- **What you have to do**:
Lay out every line of the entries below as a numbered list, leaving out the blank lines.

- **Stored rows**:
· · · ·

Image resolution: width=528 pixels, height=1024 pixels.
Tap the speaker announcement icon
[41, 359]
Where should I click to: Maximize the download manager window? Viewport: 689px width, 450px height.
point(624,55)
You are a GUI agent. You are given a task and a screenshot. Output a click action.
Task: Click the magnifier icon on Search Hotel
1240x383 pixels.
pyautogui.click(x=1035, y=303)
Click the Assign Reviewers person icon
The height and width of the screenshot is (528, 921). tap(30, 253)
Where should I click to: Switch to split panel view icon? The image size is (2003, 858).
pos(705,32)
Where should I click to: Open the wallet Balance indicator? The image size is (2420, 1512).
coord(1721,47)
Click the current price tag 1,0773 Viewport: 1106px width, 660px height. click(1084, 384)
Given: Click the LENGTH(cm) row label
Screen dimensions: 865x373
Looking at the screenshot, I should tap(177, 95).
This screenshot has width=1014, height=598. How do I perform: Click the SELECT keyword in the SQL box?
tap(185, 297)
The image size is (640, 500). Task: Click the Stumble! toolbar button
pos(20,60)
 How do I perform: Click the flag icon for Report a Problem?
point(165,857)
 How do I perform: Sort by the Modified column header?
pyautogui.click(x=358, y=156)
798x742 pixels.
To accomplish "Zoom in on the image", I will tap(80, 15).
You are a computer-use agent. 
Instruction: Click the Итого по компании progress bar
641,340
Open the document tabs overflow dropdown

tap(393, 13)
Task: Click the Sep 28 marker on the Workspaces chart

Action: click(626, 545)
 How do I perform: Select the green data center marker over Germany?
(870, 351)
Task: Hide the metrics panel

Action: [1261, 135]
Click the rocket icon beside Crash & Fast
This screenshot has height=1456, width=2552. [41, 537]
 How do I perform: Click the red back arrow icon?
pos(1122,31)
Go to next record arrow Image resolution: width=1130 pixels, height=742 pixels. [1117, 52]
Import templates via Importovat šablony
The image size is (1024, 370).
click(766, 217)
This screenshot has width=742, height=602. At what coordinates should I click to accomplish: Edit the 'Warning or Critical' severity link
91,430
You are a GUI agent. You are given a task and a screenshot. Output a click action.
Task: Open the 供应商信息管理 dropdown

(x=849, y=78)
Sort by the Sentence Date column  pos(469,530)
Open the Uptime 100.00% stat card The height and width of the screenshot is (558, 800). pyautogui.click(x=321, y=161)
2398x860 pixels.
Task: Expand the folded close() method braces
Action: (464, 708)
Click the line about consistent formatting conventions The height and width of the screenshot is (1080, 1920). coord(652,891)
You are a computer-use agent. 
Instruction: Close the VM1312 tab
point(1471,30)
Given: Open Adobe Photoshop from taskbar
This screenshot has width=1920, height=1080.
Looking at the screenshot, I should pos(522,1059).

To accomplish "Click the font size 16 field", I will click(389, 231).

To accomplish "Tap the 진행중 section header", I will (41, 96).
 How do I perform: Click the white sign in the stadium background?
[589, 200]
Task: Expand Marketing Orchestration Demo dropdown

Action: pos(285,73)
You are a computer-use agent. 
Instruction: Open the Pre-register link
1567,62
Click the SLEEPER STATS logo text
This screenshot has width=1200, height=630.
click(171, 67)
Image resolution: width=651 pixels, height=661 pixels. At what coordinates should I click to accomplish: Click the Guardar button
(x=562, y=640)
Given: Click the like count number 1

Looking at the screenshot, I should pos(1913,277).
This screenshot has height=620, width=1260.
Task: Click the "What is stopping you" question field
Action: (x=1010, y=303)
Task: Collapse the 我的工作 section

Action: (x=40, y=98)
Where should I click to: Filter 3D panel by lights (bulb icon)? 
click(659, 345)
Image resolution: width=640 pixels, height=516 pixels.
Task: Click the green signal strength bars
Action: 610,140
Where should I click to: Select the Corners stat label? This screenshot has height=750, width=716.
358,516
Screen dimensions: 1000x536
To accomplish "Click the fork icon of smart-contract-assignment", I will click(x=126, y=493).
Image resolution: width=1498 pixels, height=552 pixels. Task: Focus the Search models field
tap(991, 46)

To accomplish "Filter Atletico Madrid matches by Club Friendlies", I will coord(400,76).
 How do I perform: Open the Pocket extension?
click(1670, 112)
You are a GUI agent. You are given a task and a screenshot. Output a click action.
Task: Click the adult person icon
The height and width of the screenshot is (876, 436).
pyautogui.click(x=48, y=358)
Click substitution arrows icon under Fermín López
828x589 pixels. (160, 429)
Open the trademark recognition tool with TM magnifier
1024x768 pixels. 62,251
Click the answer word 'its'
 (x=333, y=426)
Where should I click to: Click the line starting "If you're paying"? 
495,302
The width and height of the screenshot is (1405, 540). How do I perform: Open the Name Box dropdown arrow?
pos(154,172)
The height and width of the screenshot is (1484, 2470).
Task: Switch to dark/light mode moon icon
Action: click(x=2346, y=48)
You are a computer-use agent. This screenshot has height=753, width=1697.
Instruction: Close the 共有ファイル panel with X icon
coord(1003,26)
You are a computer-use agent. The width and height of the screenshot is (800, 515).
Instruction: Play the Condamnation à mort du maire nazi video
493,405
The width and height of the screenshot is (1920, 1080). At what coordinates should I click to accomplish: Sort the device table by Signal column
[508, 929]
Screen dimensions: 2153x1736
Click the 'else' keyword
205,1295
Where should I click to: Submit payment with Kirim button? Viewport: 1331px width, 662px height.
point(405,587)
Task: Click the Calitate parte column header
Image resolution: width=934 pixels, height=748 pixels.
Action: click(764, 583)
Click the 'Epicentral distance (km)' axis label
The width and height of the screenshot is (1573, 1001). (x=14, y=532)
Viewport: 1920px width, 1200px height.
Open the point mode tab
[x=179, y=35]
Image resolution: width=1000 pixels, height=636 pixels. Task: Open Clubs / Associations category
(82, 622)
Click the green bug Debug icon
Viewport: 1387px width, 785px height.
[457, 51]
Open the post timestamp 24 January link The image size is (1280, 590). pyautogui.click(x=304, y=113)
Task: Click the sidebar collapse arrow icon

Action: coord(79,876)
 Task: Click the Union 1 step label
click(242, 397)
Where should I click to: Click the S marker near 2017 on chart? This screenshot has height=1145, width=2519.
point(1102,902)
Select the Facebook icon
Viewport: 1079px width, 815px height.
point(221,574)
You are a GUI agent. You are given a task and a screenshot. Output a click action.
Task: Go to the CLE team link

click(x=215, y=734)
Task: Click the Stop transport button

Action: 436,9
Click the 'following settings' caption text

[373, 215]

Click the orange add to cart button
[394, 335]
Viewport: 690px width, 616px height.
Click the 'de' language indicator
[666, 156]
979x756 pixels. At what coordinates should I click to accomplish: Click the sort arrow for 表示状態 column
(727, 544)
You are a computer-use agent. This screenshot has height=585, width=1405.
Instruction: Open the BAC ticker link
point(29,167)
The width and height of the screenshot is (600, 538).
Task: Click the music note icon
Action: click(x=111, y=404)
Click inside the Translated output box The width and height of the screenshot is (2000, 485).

· · · ·

- **In response**:
1. Image resolution: width=528 pixels, height=1024 pixels.
2. Tap the speaker announcement icon
3. [41, 359]
4. Where should I click to: Maximize the download manager window? Viewport: 689px width, 450px height.
5. point(624,55)
6. You are a GUI agent. You are given a task and a screenshot. Output a click action.
7. Task: Click the magnifier icon on Search Hotel
8. 1240x383 pixels.
9. pyautogui.click(x=1035, y=303)
10. Click the Assign Reviewers person icon
11. The height and width of the screenshot is (528, 921). tap(30, 253)
12. Where should I click to: Switch to split panel view icon? The image size is (2003, 858).
13. pos(705,32)
14. Where should I click to: Open the wallet Balance indicator? The image size is (2420, 1512).
15. coord(1721,47)
16. Click the current price tag 1,0773 Viewport: 1106px width, 660px height. click(1084, 384)
17. Given: Click the LENGTH(cm) row label
18. Screen dimensions: 865x373
19. Looking at the screenshot, I should tap(177, 95).
20. This screenshot has width=1014, height=598. How do I perform: Click the SELECT keyword in the SQL box?
21. tap(185, 297)
22. The image size is (640, 500). Task: Click the Stumble! toolbar button
23. pos(20,60)
24.  How do I perform: Click the flag icon for Report a Problem?
25. point(165,857)
26.  How do I perform: Sort by the Modified column header?
27. pyautogui.click(x=358, y=156)
28. 798x742 pixels.
29. To accomplish "Zoom in on the image", I will tap(80, 15).
30. You are a computer-use agent. 
31. Instruction: Click the Итого по компании progress bar
32. 641,340
33. Open the document tabs overflow dropdown
34. tap(393, 13)
35. Task: Click the Sep 28 marker on the Workspaces chart
36. Action: click(626, 545)
37.  How do I perform: Select the green data center marker over Germany?
38. (870, 351)
39. Task: Hide the metrics panel
40. Action: [1261, 135]
41. Click the rocket icon beside Crash & Fast
42. This screenshot has height=1456, width=2552. [41, 537]
43.  How do I perform: Click the red back arrow icon?
44. pos(1122,31)
45. Go to next record arrow Image resolution: width=1130 pixels, height=742 pixels. [1117, 52]
46. Import templates via Importovat šablony
47. The image size is (1024, 370).
48. click(766, 217)
49. This screenshot has width=742, height=602. At what coordinates should I click to accomplish: Edit the 'Warning or Critical' severity link
50. 91,430
51. You are a GUI agent. You are given a task and a screenshot. Output a click action.
52. Task: Open the 供应商信息管理 dropdown
53. (x=849, y=78)
54. Sort by the Sentence Date column  pos(469,530)
55. Open the Uptime 100.00% stat card The height and width of the screenshot is (558, 800). pyautogui.click(x=321, y=161)
56. 2398x860 pixels.
57. Task: Expand the folded close() method braces
58. Action: (464, 708)
59. Click the line about consistent formatting conventions The height and width of the screenshot is (1080, 1920). coord(652,891)
60. You are a computer-use agent. 
61. Instruction: Close the VM1312 tab
62. point(1471,30)
63. Given: Open Adobe Photoshop from taskbar
64. This screenshot has width=1920, height=1080.
65. Looking at the screenshot, I should pos(522,1059).
66. To accomplish "Click the font size 16 field", I will click(389, 231).
67. To accomplish "Tap the 진행중 section header", I will (41, 96).
68.  How do I perform: Click the white sign in the stadium background?
69. [589, 200]
70. Task: Expand Marketing Orchestration Demo dropdown
71. Action: pos(285,73)
72. You are a computer-use agent. 
73. Instruction: Open the Pre-register link
74. 1567,62
75. Click the SLEEPER STATS logo text
76. This screenshot has width=1200, height=630.
77. click(171, 67)
78. Image resolution: width=651 pixels, height=661 pixels. At what coordinates should I click to accomplish: Click the Guardar button
79. (x=562, y=640)
80. Given: Click the like count number 1
81. Looking at the screenshot, I should pos(1913,277).
82. This screenshot has height=620, width=1260.
83. Task: Click the "What is stopping you" question field
84. Action: (x=1010, y=303)
85. Task: Collapse the 我的工作 section
86. Action: (x=40, y=98)
87. Where should I click to: Filter 3D panel by lights (bulb icon)? 
88. click(659, 345)
89. Image resolution: width=640 pixels, height=516 pixels.
90. Task: Click the green signal strength bars
91. Action: 610,140
92. Where should I click to: Select the Corners stat label? This screenshot has height=750, width=716.
93. 358,516
94. Screen dimensions: 1000x536
95. To accomplish "Click the fork icon of smart-contract-assignment", I will click(x=126, y=493).
96. Image resolution: width=1498 pixels, height=552 pixels. Task: Focus the Search models field
97. tap(991, 46)
98. To accomplish "Filter Atletico Madrid matches by Club Friendlies", I will coord(400,76).
99.  How do I perform: Open the Pocket extension?
100. click(1670, 112)
101. You are a GUI agent. You are given a task and a screenshot. Output a click action.
102. Task: Click the adult person icon
103. The height and width of the screenshot is (876, 436).
104. pyautogui.click(x=48, y=358)
105. Click substitution arrows icon under Fermín López
106. 828x589 pixels. (160, 429)
107. Open the trademark recognition tool with TM magnifier
108. 1024x768 pixels. 62,251
109. Click the answer word 'its'
110.  (x=333, y=426)
111. Where should I click to: Click the line starting "If you're paying"? 
112. 495,302
113. The width and height of the screenshot is (1405, 540). How do I perform: Open the Name Box dropdown arrow?
114. pos(154,172)
115. The height and width of the screenshot is (1484, 2470).
116. Task: Switch to dark/light mode moon icon
117. Action: click(x=2346, y=48)
118. You are a computer-use agent. This screenshot has height=753, width=1697.
119. Instruction: Close the 共有ファイル panel with X icon
120. coord(1003,26)
121. You are a computer-use agent. The width and height of the screenshot is (800, 515).
122. Instruction: Play the Condamnation à mort du maire nazi video
123. 493,405
124. The width and height of the screenshot is (1920, 1080). At what coordinates should I click to accomplish: Sort the device table by Signal column
125. [508, 929]
126. Screen dimensions: 2153x1736
127. Click the 'else' keyword
128. 205,1295
129. Where should I click to: Submit payment with Kirim button? Viewport: 1331px width, 662px height.
130. point(405,587)
131. Task: Click the Calitate parte column header
132. Image resolution: width=934 pixels, height=748 pixels.
133. Action: click(764, 583)
134. Click the 'Epicentral distance (km)' axis label
135. The width and height of the screenshot is (1573, 1001). (x=14, y=532)
136. Viewport: 1920px width, 1200px height.
137. Open the point mode tab
138. [x=179, y=35]
139. Image resolution: width=1000 pixels, height=636 pixels. Task: Open Clubs / Associations category
140. (82, 622)
141. Click the green bug Debug icon
142. Viewport: 1387px width, 785px height.
143. [457, 51]
144. Open the post timestamp 24 January link The image size is (1280, 590). pyautogui.click(x=304, y=113)
145. Task: Click the sidebar collapse arrow icon
146. Action: coord(79,876)
147.  Task: Click the Union 1 step label
148. click(242, 397)
149. Where should I click to: Click the S marker near 2017 on chart? This screenshot has height=1145, width=2519.
150. point(1102,902)
151. Select the Facebook icon
152. Viewport: 1079px width, 815px height.
153. point(221,574)
154. You are a GUI agent. You are given a task and a screenshot. Output a click action.
155. Task: Go to the CLE team link
156. click(x=215, y=734)
157. Task: Click the Stop transport button
158. Action: 436,9
159. Click the 'following settings' caption text
160. [373, 215]
161. Click the orange add to cart button
162. [394, 335]
163. Viewport: 690px width, 616px height.
164. Click the 'de' language indicator
165. [666, 156]
166. 979x756 pixels. At what coordinates should I click to accomplish: Click the sort arrow for 表示状態 column
167. (727, 544)
168. You are a computer-use agent. This screenshot has height=585, width=1405.
169. Instruction: Open the BAC ticker link
170. point(29,167)
171. The width and height of the screenshot is (600, 538).
172. Task: Click the music note icon
173. Action: click(x=111, y=404)
174. Click inside the Translated output box The width and height of the screenshot is (2000, 485).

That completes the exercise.